**Problem description**
Once every line below has been checked for "will", give only the number of lines that have it.

· · · · ·

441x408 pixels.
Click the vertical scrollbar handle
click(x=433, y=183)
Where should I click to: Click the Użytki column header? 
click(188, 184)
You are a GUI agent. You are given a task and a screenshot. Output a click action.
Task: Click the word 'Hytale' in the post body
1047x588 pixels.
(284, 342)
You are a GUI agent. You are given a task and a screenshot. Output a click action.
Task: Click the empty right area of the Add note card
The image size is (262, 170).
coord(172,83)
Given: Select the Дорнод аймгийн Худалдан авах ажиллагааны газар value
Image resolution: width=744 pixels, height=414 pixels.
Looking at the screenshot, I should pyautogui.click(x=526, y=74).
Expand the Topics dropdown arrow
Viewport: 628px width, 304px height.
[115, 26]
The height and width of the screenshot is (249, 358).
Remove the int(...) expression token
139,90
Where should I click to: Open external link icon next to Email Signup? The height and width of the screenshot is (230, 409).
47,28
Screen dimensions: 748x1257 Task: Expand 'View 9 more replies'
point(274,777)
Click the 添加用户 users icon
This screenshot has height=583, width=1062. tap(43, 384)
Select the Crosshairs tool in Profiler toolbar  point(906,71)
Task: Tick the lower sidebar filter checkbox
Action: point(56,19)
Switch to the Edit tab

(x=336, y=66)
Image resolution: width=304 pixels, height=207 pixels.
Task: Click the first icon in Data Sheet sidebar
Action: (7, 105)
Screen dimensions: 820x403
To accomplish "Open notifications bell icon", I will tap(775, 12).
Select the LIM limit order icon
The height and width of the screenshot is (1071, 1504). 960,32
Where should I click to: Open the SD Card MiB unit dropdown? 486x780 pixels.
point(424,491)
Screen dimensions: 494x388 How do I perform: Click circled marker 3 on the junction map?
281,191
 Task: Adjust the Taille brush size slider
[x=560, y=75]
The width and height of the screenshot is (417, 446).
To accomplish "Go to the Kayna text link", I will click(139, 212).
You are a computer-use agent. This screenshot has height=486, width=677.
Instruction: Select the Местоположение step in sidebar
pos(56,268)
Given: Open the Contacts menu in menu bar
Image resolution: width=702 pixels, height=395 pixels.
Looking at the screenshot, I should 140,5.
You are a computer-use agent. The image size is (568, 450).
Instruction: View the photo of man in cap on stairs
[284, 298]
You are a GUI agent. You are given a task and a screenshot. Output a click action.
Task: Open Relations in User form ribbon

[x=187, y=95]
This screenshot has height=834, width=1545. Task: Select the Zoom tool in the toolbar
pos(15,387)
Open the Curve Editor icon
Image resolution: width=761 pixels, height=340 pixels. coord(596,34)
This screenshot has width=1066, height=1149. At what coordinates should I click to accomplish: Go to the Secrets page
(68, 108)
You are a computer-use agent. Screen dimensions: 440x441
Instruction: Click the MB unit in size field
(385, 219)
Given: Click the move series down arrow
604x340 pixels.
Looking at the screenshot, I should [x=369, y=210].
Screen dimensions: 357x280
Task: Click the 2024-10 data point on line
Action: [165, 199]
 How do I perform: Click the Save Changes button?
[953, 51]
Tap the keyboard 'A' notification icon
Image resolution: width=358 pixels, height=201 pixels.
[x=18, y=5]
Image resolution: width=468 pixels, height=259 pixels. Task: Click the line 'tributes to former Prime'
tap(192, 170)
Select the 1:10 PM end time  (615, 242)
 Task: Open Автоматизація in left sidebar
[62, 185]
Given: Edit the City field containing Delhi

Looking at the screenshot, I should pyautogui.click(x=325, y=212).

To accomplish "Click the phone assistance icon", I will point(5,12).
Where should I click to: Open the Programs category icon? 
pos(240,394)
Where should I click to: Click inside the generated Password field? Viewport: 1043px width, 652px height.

· · · · ·

**Answer below**
3